+++ Task data +++

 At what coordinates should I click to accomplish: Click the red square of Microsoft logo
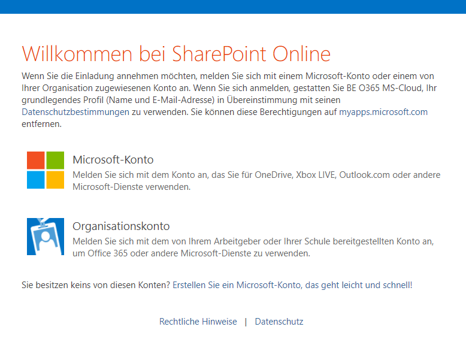36,161
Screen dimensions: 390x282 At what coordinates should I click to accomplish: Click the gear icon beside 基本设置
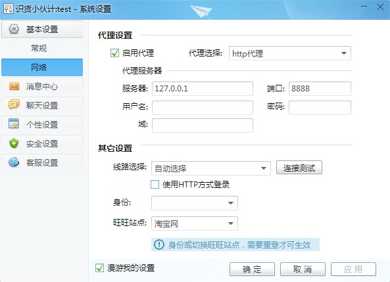14,29
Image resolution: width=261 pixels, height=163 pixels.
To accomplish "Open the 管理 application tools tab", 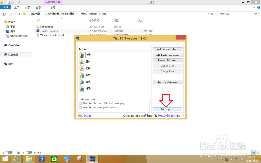I will click(x=52, y=7).
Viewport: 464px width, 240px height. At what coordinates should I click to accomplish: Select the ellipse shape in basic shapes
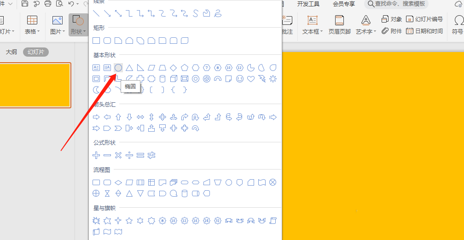tap(118, 68)
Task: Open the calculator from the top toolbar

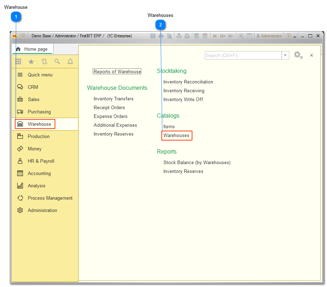Action: click(x=196, y=36)
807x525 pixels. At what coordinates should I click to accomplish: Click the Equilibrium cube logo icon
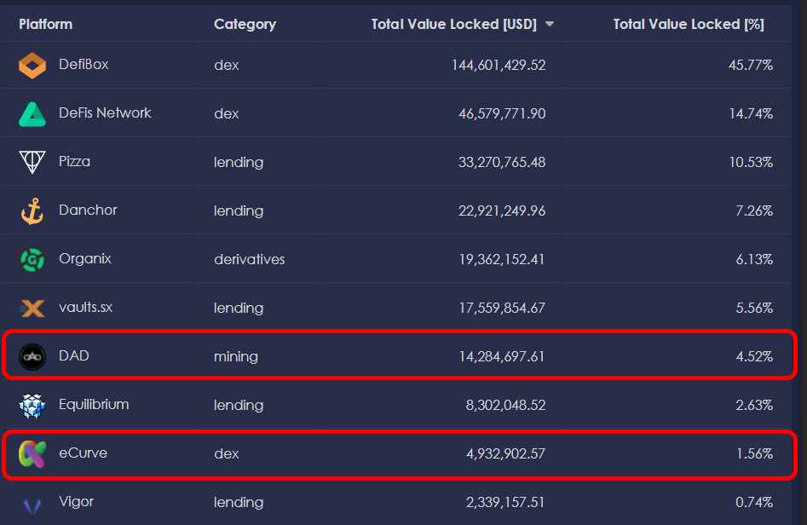click(32, 405)
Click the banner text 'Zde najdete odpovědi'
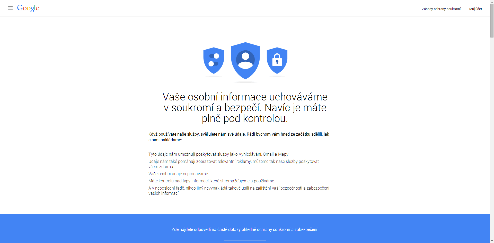 click(245, 229)
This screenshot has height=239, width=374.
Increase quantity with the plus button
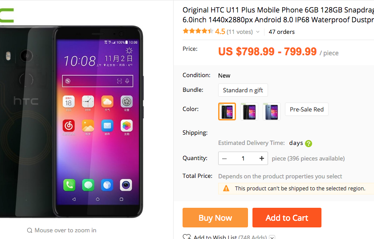(x=262, y=158)
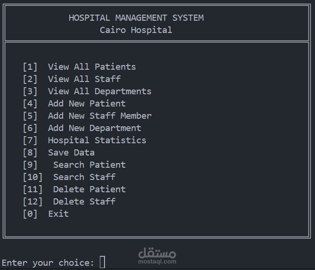Choose Search Patient menu entry

tap(89, 165)
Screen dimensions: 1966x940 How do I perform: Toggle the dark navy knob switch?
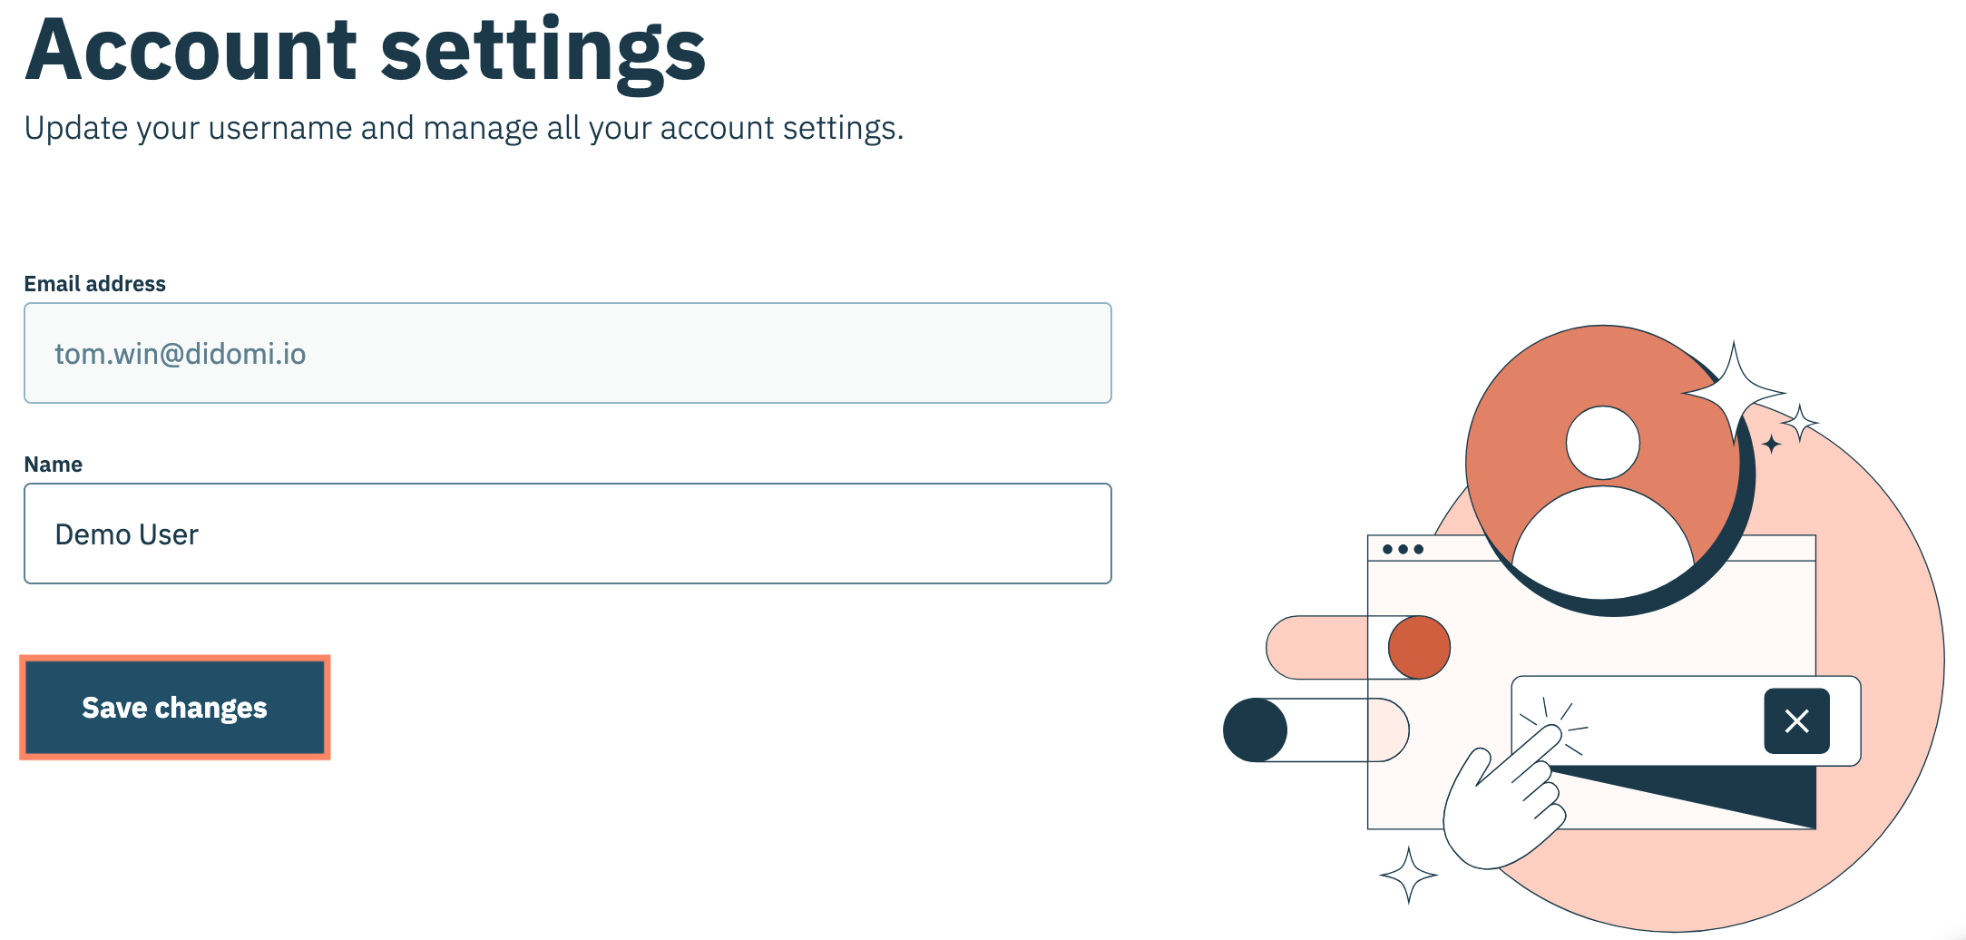tap(1255, 729)
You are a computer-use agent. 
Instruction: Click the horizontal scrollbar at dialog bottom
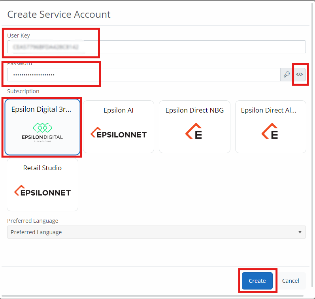click(x=157, y=296)
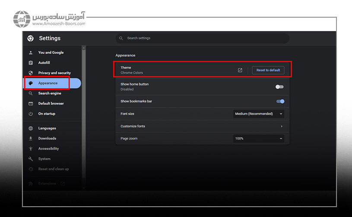This screenshot has height=217, width=352.
Task: Click the Privacy and security shield icon
Action: (x=31, y=73)
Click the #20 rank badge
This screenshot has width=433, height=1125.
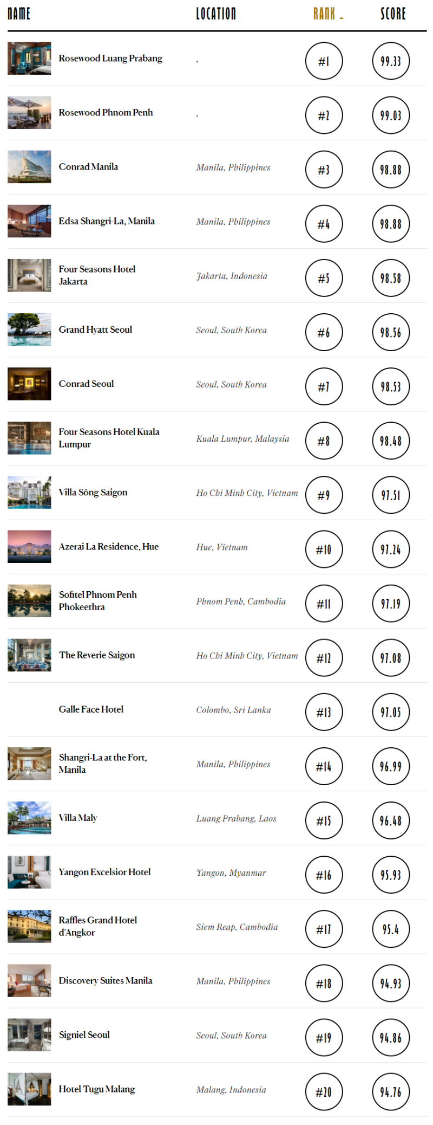(x=324, y=1092)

+++

_Exercise objective_: Copy the lines above exactly, starting with the line that contains "You are a computer-use agent." and ending with the line that contains "Click the #20 rank badge", and leave out any pictures.

_Response to the exercise_:
You are a computer-use agent. 
Instruction: Click the horizontal scrollbar at dialog bottom
click(x=157, y=296)
This screenshot has height=217, width=352.
Task: Click the Privacy and security shield icon
Action: (x=31, y=73)
Click the #20 rank badge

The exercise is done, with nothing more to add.